レッドブル・ホンダ、ラストレースもフェルスタッペンの言葉に不安。「誰も望まない結末」だけは避けてもらいたい (4ページ目)

  • 米家峰起●取材・文 text by Yoneya Mineoki
  • photo by BOOZY

【アイツがやっているから僕も】

 ストロールは1周目のターン7で混雑のなかで行き場を失い、ライン外からラッセルを抜いている。しかし、ストロールは3周目のターン27手前で右端に寄ってバックオフしてラッセルにポジションを譲り返した。その後、ラッセルを先行させたことでDRS(※)を得たストロールはメインストレートで抜き返している。

※DRS=Drag Reduction Systemの略。追い抜きをしやすくなるドラッグ削減システム/ダウンフォース抑制システム。

 まさに、フェルスタッペンがハミルトンに対してやろうとしたことを、ストロールは綺麗に実行した。フェルスタッペンも右端に寄ってブレーキングをしていれば、ハミルトンは先行せざるを得なかったはずだ。つまり、これは「違う扱い」ではなく、こうするべきだったというお手本でしかない。

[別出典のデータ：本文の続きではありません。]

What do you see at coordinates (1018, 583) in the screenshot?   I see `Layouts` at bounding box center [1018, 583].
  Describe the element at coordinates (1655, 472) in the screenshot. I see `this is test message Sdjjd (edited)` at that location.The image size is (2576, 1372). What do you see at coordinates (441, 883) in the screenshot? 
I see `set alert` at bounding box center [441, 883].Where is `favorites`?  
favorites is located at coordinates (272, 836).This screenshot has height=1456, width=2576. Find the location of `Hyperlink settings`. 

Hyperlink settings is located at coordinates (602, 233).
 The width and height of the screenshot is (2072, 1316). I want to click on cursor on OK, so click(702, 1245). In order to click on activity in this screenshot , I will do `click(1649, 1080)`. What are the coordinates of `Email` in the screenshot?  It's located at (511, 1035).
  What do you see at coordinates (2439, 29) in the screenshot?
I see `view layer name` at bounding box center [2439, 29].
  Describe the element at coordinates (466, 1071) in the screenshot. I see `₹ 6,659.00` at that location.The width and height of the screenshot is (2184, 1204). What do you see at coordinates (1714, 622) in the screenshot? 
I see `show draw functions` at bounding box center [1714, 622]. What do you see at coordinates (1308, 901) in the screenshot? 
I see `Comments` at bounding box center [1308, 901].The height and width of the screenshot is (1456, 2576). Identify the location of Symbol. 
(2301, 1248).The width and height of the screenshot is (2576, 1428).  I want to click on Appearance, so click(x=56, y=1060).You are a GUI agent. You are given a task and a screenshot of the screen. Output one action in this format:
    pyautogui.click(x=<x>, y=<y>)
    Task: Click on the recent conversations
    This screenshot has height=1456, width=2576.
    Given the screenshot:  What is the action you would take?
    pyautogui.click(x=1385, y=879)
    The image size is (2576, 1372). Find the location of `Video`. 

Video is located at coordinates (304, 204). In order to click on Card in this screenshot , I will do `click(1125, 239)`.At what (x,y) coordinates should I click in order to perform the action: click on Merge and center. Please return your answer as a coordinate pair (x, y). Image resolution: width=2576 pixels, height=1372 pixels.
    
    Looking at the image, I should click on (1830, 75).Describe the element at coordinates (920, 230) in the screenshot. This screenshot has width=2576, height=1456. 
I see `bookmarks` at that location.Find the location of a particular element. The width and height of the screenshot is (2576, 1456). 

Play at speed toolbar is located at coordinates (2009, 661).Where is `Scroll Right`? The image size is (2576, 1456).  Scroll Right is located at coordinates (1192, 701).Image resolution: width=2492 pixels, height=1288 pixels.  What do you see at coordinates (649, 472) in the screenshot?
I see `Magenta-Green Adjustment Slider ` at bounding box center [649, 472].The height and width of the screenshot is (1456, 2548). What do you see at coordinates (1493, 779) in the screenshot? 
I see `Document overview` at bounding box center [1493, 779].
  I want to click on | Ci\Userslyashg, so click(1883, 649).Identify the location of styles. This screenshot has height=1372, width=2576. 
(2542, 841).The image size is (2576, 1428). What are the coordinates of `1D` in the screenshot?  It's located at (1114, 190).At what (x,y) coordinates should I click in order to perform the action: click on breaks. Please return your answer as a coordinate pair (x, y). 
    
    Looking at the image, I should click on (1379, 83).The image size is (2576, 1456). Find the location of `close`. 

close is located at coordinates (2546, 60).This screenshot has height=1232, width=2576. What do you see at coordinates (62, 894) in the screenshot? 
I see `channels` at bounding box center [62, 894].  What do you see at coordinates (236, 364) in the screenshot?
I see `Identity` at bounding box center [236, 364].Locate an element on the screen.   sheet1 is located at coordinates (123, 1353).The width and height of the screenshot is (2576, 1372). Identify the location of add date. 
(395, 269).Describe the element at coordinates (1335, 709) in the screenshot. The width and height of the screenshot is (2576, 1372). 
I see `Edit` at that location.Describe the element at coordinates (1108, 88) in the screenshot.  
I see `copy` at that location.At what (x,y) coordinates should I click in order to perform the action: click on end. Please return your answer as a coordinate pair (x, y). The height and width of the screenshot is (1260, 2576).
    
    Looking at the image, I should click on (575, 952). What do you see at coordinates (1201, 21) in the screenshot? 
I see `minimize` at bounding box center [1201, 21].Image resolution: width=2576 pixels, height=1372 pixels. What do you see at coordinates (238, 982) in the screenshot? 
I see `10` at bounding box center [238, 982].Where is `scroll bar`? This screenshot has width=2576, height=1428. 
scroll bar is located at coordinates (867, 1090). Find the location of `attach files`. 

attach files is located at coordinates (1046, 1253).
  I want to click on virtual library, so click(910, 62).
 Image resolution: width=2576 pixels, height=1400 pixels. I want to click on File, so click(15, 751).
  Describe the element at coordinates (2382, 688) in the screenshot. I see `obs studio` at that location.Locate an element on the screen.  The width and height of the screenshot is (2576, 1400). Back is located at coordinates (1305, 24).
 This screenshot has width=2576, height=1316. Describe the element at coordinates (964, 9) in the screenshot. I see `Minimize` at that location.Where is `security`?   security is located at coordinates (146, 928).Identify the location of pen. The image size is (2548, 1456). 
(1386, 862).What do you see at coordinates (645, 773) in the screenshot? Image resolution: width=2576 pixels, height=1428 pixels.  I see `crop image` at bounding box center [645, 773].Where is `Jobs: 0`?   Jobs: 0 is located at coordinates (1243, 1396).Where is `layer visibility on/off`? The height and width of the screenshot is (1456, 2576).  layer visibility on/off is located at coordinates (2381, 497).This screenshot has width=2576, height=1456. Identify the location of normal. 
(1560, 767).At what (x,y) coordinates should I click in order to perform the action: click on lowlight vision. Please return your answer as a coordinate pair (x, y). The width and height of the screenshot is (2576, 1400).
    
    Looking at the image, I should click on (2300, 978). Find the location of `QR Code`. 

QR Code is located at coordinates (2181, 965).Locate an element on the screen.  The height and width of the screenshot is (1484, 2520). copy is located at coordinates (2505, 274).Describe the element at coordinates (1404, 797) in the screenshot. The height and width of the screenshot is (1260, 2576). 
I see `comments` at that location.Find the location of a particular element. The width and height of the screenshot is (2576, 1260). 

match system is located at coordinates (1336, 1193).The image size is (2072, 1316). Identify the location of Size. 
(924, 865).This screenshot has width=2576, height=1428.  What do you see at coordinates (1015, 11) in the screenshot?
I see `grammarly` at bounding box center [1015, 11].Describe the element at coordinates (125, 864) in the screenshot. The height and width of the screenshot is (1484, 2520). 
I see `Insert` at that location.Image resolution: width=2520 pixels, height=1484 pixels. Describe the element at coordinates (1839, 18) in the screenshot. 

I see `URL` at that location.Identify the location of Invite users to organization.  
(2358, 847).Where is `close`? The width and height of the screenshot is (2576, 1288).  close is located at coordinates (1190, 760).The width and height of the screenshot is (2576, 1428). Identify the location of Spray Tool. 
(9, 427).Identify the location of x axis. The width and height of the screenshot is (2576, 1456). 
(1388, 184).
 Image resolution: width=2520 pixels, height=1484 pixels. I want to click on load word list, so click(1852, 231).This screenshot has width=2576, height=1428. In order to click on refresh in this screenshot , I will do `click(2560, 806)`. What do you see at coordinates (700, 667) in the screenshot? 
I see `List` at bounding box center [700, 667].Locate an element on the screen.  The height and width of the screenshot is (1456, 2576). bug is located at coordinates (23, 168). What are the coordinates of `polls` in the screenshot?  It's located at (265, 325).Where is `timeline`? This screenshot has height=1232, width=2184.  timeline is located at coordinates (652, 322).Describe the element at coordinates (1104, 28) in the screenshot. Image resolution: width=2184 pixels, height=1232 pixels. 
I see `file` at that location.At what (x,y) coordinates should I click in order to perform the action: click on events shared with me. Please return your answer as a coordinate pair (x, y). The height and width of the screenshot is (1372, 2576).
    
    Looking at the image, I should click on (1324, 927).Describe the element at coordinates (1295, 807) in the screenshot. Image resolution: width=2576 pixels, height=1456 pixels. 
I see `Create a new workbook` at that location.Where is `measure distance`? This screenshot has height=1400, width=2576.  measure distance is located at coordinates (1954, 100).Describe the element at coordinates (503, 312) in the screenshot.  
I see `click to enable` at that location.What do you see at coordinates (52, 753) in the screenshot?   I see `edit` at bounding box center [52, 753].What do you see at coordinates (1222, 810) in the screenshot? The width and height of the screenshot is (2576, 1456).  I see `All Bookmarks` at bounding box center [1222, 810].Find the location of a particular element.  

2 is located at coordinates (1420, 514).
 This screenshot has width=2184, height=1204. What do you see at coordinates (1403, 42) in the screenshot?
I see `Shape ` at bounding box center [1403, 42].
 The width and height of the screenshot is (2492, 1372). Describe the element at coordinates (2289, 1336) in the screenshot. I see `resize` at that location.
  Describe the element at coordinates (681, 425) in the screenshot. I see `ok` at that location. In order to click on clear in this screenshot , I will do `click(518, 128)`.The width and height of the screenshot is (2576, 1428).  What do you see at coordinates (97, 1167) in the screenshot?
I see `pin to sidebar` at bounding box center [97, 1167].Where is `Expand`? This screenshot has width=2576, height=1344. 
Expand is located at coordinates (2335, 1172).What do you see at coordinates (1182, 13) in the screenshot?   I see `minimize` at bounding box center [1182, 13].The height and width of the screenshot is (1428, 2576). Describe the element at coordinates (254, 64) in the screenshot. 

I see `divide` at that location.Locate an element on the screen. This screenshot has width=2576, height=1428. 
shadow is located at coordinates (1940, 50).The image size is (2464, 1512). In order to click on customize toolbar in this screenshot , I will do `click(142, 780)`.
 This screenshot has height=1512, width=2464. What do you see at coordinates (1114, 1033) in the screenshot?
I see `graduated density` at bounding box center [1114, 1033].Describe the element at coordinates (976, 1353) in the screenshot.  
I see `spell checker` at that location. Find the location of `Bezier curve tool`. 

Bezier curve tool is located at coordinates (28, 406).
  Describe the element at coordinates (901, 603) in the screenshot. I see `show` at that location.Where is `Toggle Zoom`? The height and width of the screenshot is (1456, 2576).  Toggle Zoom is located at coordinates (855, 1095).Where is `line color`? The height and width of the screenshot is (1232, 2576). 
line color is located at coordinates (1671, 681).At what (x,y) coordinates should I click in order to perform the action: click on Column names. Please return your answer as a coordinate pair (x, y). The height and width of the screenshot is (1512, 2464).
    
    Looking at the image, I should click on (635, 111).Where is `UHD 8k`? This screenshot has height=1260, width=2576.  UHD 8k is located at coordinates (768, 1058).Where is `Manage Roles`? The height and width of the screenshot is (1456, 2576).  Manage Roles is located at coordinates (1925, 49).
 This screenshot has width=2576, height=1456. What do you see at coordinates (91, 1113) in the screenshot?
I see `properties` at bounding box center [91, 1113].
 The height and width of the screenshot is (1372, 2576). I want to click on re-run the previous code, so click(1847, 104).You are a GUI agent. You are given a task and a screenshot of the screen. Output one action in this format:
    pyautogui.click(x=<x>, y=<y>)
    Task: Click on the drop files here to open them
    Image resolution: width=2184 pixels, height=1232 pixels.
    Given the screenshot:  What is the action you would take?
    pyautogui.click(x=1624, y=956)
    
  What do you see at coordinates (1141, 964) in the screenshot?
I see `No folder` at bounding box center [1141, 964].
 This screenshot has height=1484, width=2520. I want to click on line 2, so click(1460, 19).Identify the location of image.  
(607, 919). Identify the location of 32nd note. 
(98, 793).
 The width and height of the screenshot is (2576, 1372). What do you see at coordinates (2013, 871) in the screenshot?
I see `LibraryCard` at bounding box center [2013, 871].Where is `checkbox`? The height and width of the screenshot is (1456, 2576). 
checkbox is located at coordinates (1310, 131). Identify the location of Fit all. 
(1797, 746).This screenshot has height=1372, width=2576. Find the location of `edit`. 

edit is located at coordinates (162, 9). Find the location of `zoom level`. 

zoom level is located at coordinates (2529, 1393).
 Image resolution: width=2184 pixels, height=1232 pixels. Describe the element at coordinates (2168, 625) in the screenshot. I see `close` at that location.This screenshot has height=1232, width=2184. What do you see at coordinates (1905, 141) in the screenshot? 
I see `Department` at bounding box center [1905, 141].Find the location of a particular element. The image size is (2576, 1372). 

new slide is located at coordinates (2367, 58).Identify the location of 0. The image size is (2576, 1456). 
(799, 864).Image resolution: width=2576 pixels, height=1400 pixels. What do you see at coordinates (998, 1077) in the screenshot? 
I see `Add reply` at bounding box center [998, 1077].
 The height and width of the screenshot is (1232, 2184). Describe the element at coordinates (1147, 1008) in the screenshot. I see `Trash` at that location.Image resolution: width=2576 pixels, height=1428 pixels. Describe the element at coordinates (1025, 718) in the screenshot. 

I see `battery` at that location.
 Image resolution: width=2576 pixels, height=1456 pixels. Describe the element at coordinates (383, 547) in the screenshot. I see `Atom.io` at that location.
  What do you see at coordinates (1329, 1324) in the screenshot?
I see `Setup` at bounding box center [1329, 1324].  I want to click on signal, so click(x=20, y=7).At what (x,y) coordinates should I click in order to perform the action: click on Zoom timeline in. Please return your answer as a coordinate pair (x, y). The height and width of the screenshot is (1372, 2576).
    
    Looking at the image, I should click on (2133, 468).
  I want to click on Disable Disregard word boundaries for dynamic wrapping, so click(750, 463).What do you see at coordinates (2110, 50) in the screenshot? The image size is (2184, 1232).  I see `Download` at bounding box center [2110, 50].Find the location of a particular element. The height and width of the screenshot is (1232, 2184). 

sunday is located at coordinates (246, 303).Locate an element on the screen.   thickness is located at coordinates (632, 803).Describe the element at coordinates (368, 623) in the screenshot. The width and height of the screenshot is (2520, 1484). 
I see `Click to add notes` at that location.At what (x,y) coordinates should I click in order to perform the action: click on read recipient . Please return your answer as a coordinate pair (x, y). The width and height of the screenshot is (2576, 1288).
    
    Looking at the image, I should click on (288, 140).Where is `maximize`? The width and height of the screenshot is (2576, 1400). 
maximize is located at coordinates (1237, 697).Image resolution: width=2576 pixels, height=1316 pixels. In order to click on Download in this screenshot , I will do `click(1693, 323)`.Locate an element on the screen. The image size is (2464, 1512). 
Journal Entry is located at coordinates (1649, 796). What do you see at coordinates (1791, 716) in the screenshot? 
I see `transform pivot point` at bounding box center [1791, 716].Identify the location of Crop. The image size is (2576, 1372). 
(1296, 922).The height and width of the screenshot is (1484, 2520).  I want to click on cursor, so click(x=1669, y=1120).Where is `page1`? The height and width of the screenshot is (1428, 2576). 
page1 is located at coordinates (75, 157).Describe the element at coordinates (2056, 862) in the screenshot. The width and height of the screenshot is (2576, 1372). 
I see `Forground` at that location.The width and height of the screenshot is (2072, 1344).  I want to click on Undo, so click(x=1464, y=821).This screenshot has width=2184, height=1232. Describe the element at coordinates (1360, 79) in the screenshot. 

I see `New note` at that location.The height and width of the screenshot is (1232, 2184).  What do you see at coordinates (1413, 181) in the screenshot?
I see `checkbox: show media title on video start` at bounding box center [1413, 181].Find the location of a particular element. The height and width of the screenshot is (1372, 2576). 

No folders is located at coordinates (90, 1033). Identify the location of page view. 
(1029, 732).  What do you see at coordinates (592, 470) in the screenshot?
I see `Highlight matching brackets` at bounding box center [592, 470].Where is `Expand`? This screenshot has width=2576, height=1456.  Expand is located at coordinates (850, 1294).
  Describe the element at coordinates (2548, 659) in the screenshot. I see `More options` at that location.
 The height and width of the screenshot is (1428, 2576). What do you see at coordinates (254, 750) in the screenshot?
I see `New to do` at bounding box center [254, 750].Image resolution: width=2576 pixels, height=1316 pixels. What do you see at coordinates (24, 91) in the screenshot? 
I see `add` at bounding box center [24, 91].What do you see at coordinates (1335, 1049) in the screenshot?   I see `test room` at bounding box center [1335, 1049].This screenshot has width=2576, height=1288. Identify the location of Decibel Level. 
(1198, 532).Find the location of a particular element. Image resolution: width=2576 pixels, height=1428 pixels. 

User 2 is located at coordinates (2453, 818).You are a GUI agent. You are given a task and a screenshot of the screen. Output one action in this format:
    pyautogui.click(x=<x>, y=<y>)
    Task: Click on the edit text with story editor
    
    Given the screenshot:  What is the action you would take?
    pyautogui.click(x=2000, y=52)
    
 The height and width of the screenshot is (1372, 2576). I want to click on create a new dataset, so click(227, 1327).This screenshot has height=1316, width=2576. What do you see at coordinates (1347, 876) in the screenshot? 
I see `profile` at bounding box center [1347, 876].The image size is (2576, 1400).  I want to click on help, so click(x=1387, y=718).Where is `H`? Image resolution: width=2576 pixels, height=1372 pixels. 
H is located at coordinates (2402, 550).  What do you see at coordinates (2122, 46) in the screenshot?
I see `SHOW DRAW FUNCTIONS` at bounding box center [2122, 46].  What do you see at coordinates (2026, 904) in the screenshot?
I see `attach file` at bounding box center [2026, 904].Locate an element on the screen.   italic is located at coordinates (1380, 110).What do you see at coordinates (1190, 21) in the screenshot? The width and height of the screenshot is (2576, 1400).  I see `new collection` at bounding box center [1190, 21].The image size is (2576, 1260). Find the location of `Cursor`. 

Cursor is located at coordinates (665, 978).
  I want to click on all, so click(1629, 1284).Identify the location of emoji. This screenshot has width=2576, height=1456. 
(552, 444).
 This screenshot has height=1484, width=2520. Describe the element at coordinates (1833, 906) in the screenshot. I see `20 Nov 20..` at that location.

 フェラーリの2台は22周目のターン1で、まさにフェルスタッペンとハミルトン(37周目)のような攻防を繰り広げていた。だが、前方で角田裕毅(アルファタウリ・ホンダ)がセバスチャン・ベッテル(アストンマーティン)に接触したことで黄旗が出て、ターン1アウト側にいたルクレールはランオフエリアに逃げてカットするかたちでポジションをゲインしている。

 ここまではフェルスタッペンと同じかたちだ。だが、直後にVSC(バーチャルセーフティカー)となり、フェラーリはレースコントロールの許可を得てVSC中の翌23周目のターン2出口でふたりのポジションをスワップしている。

 仮にほかの事例があったとしても、「アイツがやっているから僕もOK」ではなく、並んでターンインしていったバトルで相手に1台分のスペースを残さないのは「アウト」だ。ほかの全ドライバーが理解して守っているルールをフェルスタッペンも理解していれば、こんな主張にはならないはずだ。

 なにより、目の前のタイトル決定戦で勝つことに集中すると宣言しているのなら、そこはエネルギーを注ぐべき場所ではない。